— START OF Supplied data —
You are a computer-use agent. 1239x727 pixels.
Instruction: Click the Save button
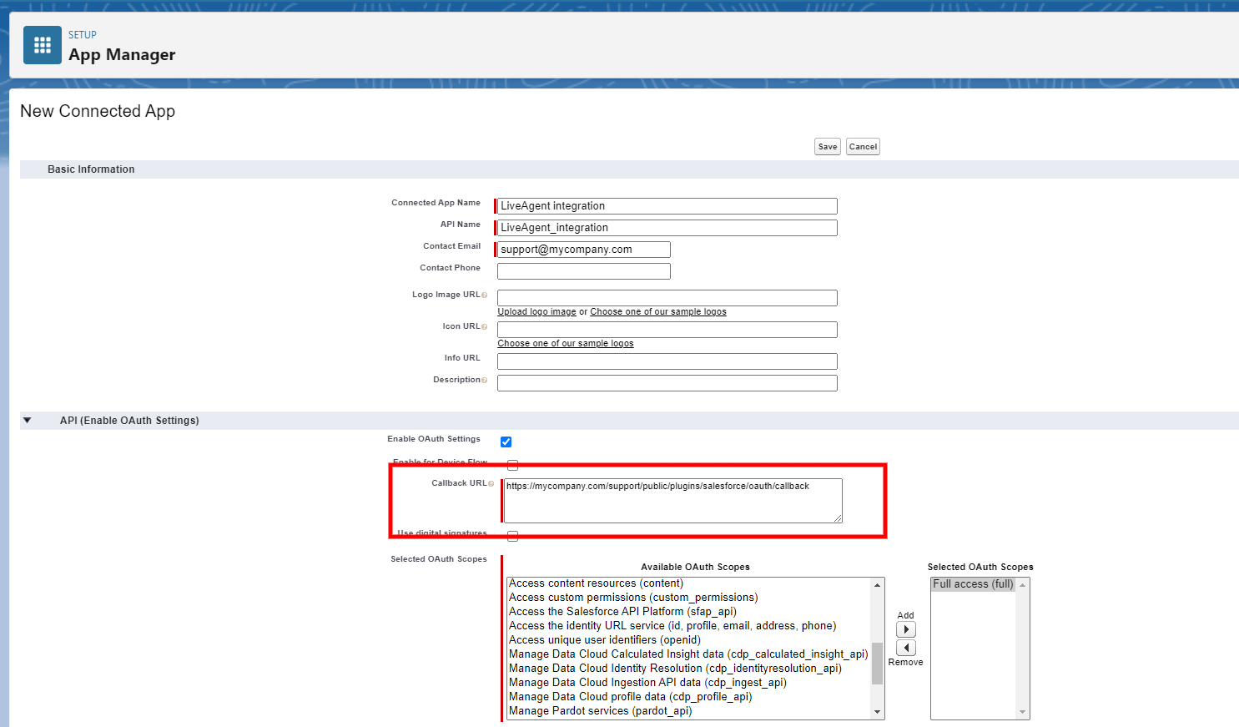827,146
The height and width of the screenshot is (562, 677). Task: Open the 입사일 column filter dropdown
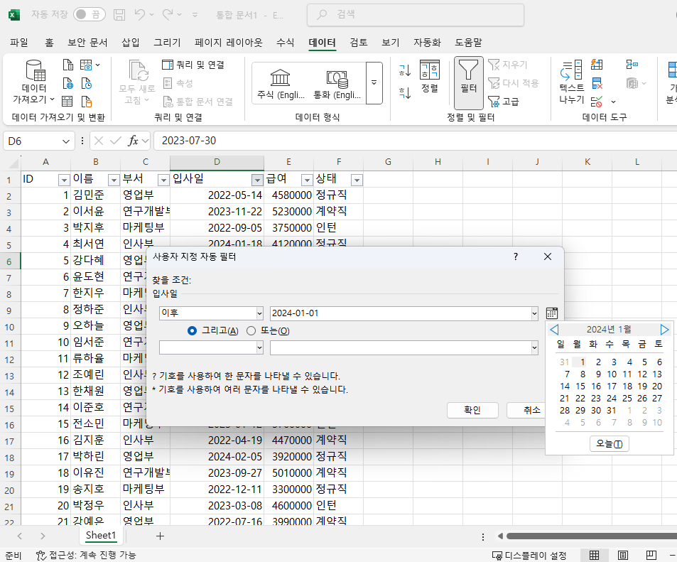tap(256, 180)
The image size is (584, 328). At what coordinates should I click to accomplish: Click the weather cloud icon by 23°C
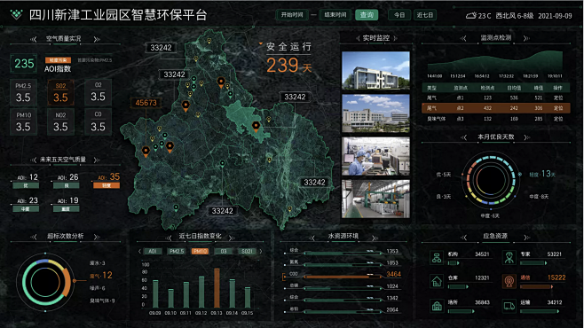pyautogui.click(x=471, y=16)
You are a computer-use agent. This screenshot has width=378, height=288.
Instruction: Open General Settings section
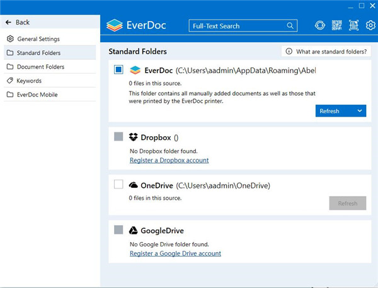[38, 39]
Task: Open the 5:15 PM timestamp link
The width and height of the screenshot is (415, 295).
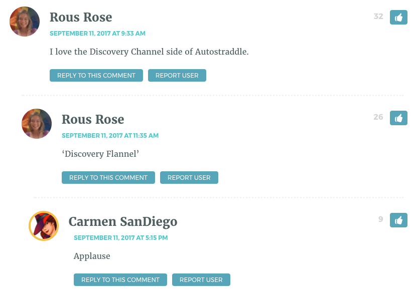Action: point(121,238)
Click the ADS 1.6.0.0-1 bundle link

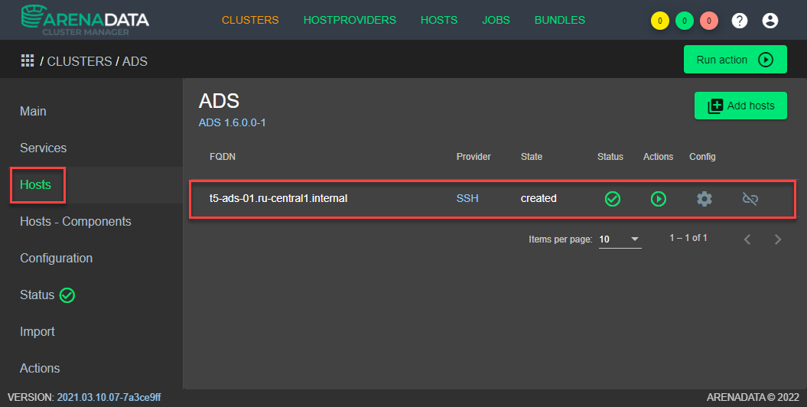[x=232, y=122]

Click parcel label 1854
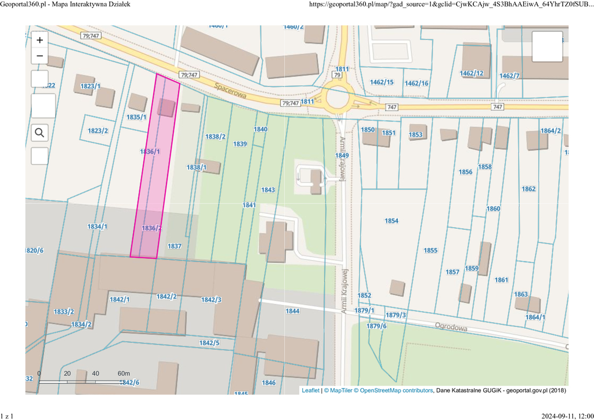(x=392, y=221)
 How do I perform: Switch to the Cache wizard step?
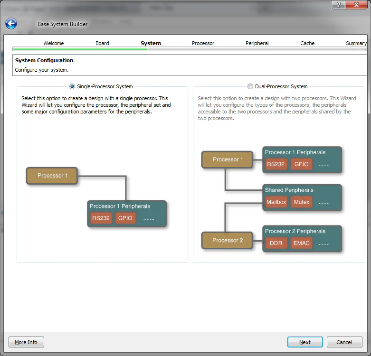pos(307,43)
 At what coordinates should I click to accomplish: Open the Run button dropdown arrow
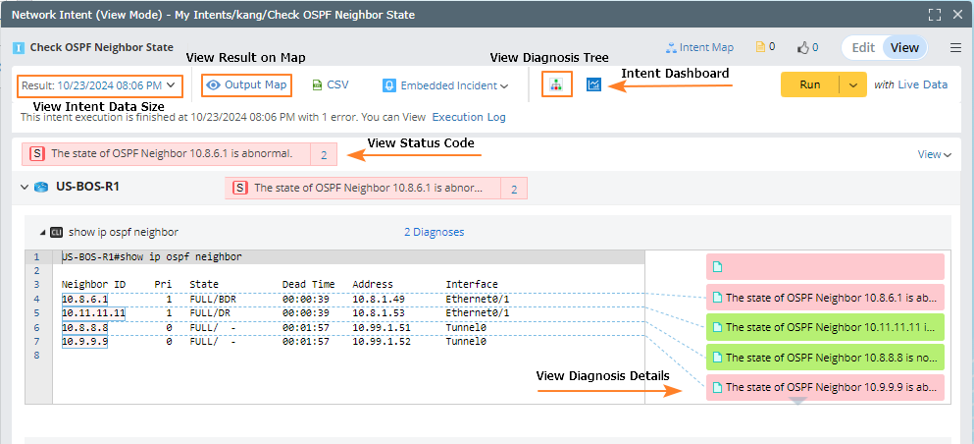(853, 84)
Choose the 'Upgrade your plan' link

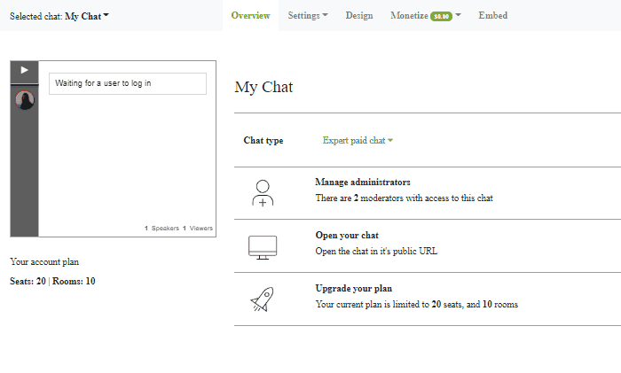[x=353, y=288]
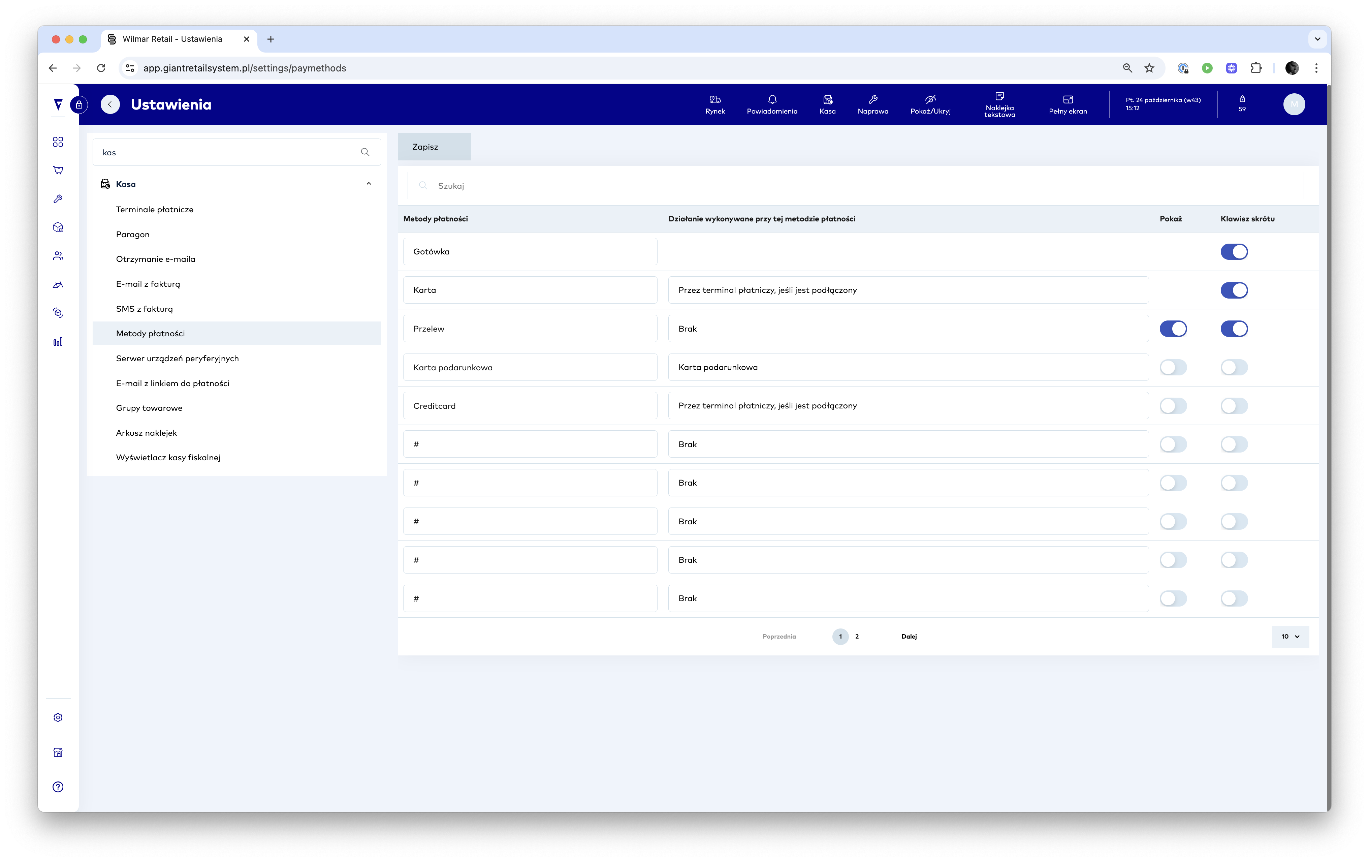Collapse the Kasa settings section
Viewport: 1369px width, 862px height.
tap(368, 184)
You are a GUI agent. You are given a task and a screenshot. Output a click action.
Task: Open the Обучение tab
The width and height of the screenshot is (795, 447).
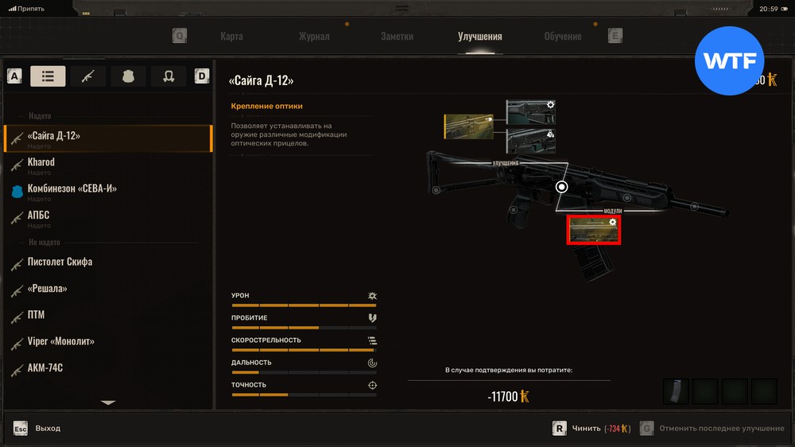pyautogui.click(x=563, y=37)
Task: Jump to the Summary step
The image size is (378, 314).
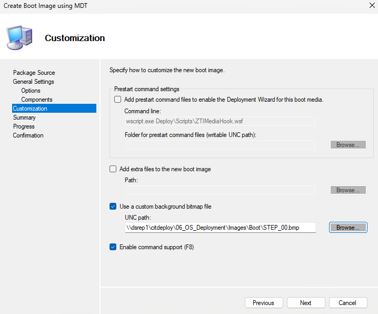Action: [x=24, y=117]
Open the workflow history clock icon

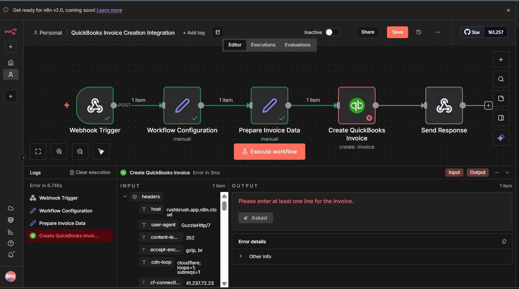(x=419, y=32)
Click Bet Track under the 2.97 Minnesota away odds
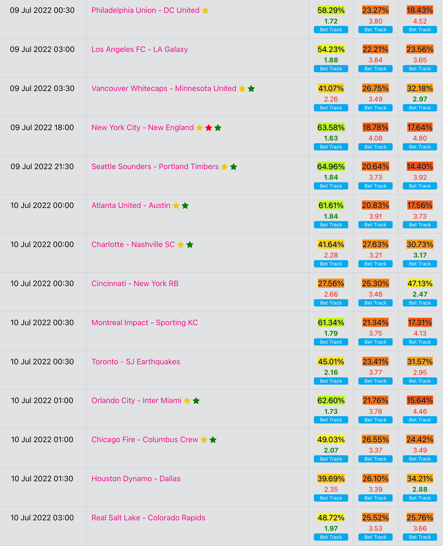Screen dimensions: 443x546 click(420, 108)
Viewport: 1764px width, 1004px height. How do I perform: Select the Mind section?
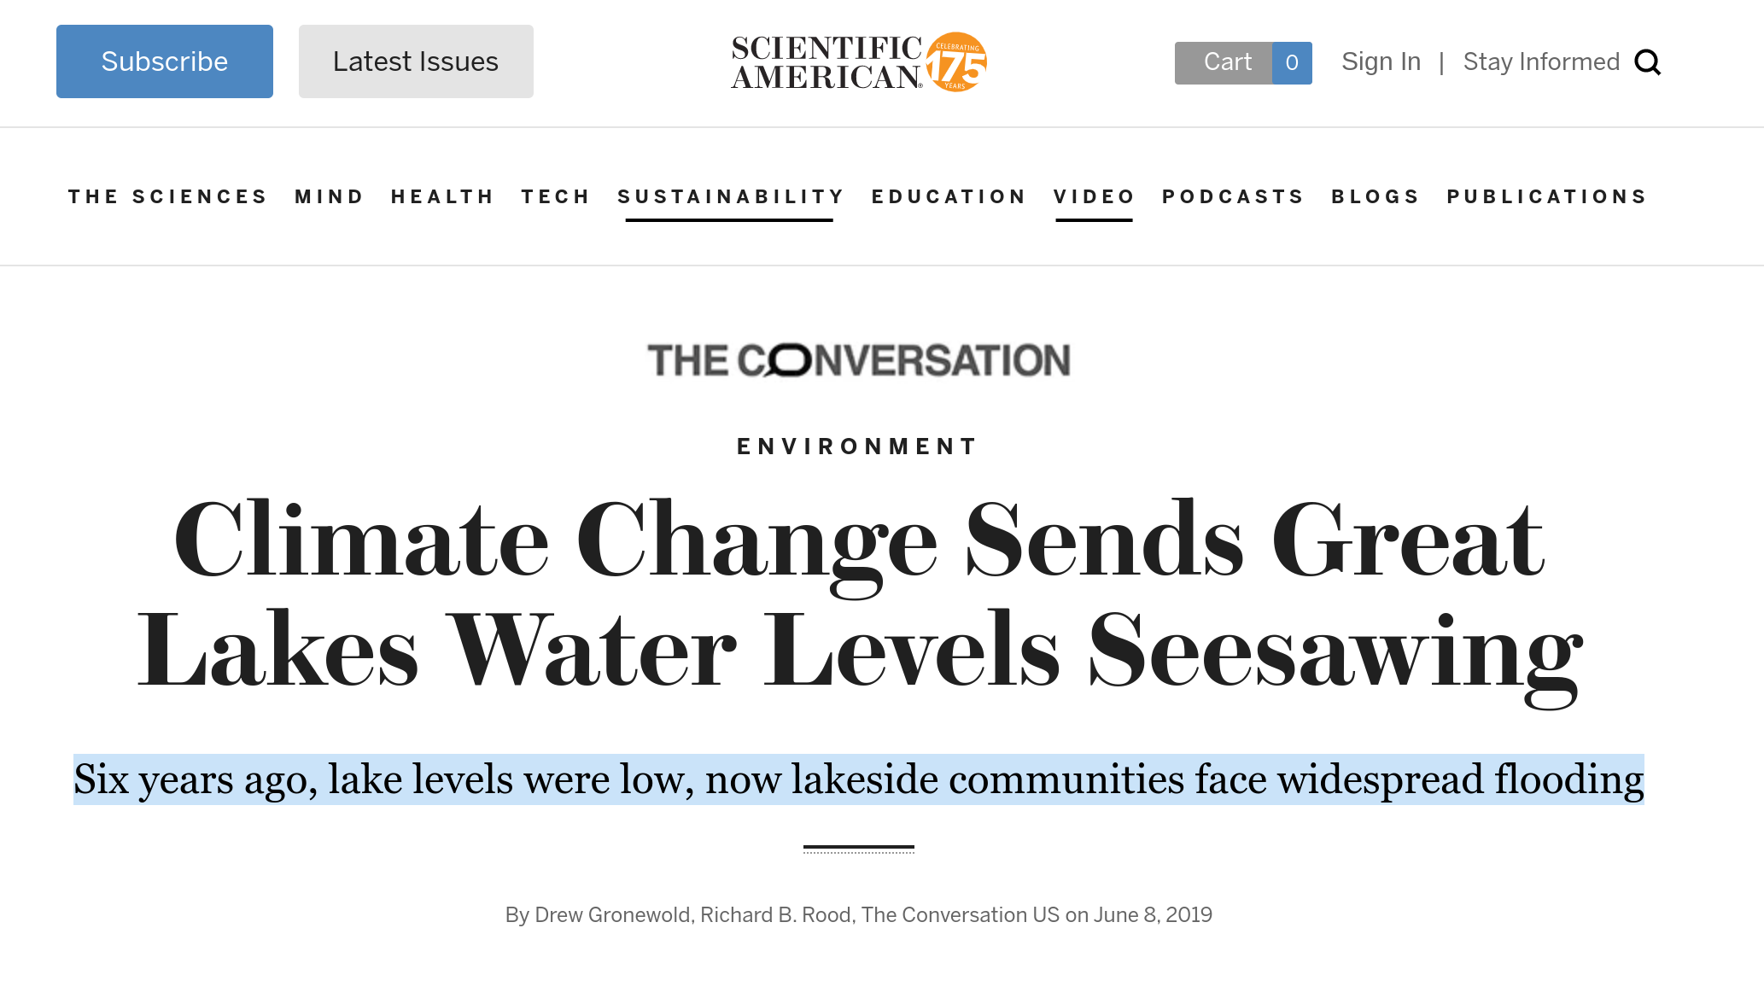330,197
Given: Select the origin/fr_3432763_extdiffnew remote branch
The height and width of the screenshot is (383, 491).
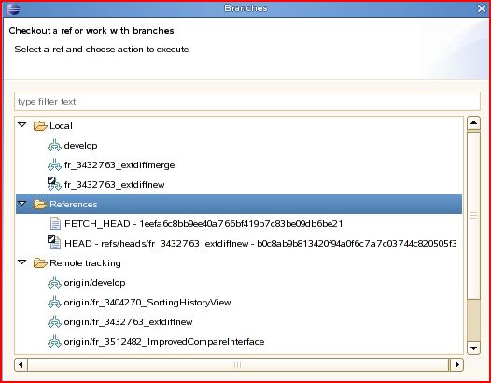Looking at the screenshot, I should (x=128, y=322).
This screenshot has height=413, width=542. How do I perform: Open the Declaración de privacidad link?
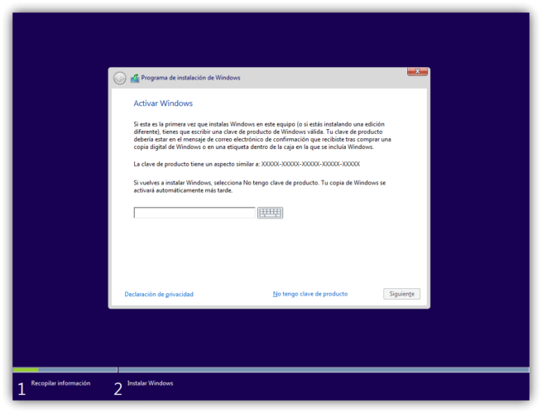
— END OF Supplied data —
Rewrite the material starting at the line that contains "Given: Select the" and continuing through the end of the records, replacing "remote branch" with "upstream branch" and leaving everything else unchanged. Leave the pictures out of your answer.

Given: Select the origin/fr_3432763_extdiffnew upstream branch
The height and width of the screenshot is (383, 491).
Looking at the screenshot, I should (x=128, y=322).
This screenshot has height=413, width=542. How do I perform: Open the Declaración de privacidad link?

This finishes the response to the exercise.